Task brief — Each of the records that follow needs an exact reproduction.

Material for the task —
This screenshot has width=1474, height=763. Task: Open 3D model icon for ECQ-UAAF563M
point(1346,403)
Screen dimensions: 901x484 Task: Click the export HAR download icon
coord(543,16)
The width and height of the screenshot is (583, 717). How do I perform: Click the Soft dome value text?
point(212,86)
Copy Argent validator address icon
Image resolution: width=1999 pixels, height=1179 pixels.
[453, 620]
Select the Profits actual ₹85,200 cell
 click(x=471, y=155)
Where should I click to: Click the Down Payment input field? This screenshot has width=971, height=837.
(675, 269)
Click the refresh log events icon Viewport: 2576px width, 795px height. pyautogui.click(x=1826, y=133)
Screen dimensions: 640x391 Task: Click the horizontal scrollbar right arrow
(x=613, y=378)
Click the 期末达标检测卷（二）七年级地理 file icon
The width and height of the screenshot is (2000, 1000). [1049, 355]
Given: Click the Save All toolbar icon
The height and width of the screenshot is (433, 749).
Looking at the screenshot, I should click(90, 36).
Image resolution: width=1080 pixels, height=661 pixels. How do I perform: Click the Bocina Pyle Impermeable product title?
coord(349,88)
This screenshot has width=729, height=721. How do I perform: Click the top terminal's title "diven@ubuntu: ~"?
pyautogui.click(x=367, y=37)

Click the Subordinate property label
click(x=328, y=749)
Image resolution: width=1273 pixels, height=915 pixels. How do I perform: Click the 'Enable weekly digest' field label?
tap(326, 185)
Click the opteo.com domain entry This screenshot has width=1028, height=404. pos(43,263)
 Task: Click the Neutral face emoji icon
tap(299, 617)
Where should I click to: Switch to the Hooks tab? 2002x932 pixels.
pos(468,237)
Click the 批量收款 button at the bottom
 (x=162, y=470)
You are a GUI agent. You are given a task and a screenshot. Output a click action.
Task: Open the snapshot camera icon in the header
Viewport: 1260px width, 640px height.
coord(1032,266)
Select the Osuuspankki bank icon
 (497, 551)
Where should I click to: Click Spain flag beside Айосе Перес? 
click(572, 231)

Response below —
This screenshot has width=1474, height=763. Task: Open 3D model icon for ECQ-UAAF563M
point(1346,403)
Screen dimensions: 901x484 Task: Click the export HAR download icon
coord(543,16)
The width and height of the screenshot is (583, 717). How do I perform: Click the Soft dome value text?
point(212,86)
Copy Argent validator address icon
Image resolution: width=1999 pixels, height=1179 pixels.
[453, 620]
Select the Profits actual ₹85,200 cell
 click(x=471, y=155)
Where should I click to: Click the Down Payment input field? This screenshot has width=971, height=837.
(675, 269)
Click the refresh log events icon Viewport: 2576px width, 795px height. pyautogui.click(x=1826, y=133)
Screen dimensions: 640x391 Task: Click the horizontal scrollbar right arrow
(x=613, y=378)
Click the 期末达标检测卷（二）七年级地理 file icon
The width and height of the screenshot is (2000, 1000). [1049, 355]
Given: Click the Save All toolbar icon
The height and width of the screenshot is (433, 749).
Looking at the screenshot, I should click(90, 36).
Image resolution: width=1080 pixels, height=661 pixels. How do I perform: Click the Bocina Pyle Impermeable product title?
coord(349,88)
This screenshot has width=729, height=721. How do I perform: Click the top terminal's title "diven@ubuntu: ~"?
pyautogui.click(x=367, y=37)

Click the Subordinate property label
click(x=328, y=749)
Image resolution: width=1273 pixels, height=915 pixels. How do I perform: Click the 'Enable weekly digest' field label?
tap(326, 185)
Click the opteo.com domain entry This screenshot has width=1028, height=404. pos(43,263)
 Task: Click the Neutral face emoji icon
tap(299, 617)
Where should I click to: Switch to the Hooks tab? 2002x932 pixels.
pos(468,237)
Click the 批量收款 button at the bottom
 (x=162, y=470)
You are a GUI agent. You are given a task and a screenshot. Output a click action.
Task: Open the snapshot camera icon in the header
Viewport: 1260px width, 640px height.
coord(1032,266)
Select the Osuuspankki bank icon
 (497, 551)
Where should I click to: Click Spain flag beside Айосе Перес? 
click(572, 231)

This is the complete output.